Исходил я все дороги, и средь горных круч, на скалах, ласточку искал повсюду, ведь молву о ней слыхал я: как печальна ее песня, взмах крыла в полете верен, как тверда в пути по небу, как в любви самозабвенна.
Вот идут тропою трое, напевая беззаботно; смерть несут они с собою, но пленен полетом голубь. Ах, в небесной вольной выси, птичка, кто тебя окликнет? Ах, в небесной вольной выси, птичка, кто тебя окликнет?
Ласточку под крышей старой встретил я. Она не пела, и затем лишь не рыдала, что платок мой пожалела.
В голубка она влюбилась в летний вечер, в вечер светлый. Споро гнездышко их вилось, и ложилась к ветке ветка.
Вот идут тропою трое, напевая беззаботно; смерть несут они с собою, но пленен полетом голубь. Ах, в небесной вольной выси, птичка, кто тебя окликнет? Ах, в небесной вольной выси, птичка, кто тебя окликнет?
По тропе поднялись трое со своим свинцовым грузом. Песню пел влюбленный голубь дорогой своей подруге.

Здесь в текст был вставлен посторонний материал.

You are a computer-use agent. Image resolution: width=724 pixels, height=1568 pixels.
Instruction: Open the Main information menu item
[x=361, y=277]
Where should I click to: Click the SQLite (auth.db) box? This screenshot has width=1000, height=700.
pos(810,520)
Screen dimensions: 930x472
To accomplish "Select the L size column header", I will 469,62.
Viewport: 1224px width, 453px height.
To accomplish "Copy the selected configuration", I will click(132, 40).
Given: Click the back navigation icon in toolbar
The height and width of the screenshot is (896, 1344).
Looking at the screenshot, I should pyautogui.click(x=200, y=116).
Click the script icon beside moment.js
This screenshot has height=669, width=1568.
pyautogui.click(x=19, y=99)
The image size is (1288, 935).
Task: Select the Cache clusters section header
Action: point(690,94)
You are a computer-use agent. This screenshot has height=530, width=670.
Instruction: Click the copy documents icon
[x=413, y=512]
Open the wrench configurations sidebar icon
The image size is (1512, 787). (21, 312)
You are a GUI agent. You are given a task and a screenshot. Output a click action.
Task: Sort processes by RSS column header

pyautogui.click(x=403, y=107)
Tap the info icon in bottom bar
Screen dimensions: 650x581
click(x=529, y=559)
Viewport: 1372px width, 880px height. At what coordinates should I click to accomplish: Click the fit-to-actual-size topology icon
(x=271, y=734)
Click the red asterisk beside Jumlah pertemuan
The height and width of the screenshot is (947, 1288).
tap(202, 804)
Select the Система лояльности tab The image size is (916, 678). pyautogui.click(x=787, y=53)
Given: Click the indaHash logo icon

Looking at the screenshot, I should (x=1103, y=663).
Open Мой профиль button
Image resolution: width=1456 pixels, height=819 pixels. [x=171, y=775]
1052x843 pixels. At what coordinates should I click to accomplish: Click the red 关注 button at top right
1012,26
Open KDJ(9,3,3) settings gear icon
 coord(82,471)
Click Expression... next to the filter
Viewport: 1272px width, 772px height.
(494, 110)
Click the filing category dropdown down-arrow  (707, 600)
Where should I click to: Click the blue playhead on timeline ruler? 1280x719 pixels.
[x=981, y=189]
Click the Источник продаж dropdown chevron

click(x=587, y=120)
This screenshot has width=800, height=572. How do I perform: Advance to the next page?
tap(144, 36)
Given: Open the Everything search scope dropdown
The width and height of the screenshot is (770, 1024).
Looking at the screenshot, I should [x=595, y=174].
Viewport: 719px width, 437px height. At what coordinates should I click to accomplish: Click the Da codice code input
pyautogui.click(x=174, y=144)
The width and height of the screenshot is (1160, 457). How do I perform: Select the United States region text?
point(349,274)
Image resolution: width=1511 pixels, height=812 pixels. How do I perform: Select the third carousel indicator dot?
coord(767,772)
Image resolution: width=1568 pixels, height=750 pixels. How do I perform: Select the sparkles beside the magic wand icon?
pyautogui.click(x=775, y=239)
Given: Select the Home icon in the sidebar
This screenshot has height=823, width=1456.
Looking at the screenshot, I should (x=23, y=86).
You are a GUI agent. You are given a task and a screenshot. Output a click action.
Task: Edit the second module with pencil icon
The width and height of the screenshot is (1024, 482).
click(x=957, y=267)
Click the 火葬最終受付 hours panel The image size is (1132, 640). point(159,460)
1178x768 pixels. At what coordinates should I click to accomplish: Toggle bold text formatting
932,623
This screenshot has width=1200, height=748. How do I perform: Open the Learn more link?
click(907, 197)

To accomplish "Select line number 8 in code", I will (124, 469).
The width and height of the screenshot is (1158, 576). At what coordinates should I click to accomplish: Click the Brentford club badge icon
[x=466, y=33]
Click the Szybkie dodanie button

Грянул выстрел – и опали обессиленные крылья. Только ласточка осталась петь о горе неизбывном.
Вот идут тропою трое, напевая беззаботно; смерть несут они с собою, но пленен полетом голубь. Ах, в небесной вольной выси, птичка, кто тебя окликнет? Ах, в небесной вольной выси, птичка, кто тебя окликнет?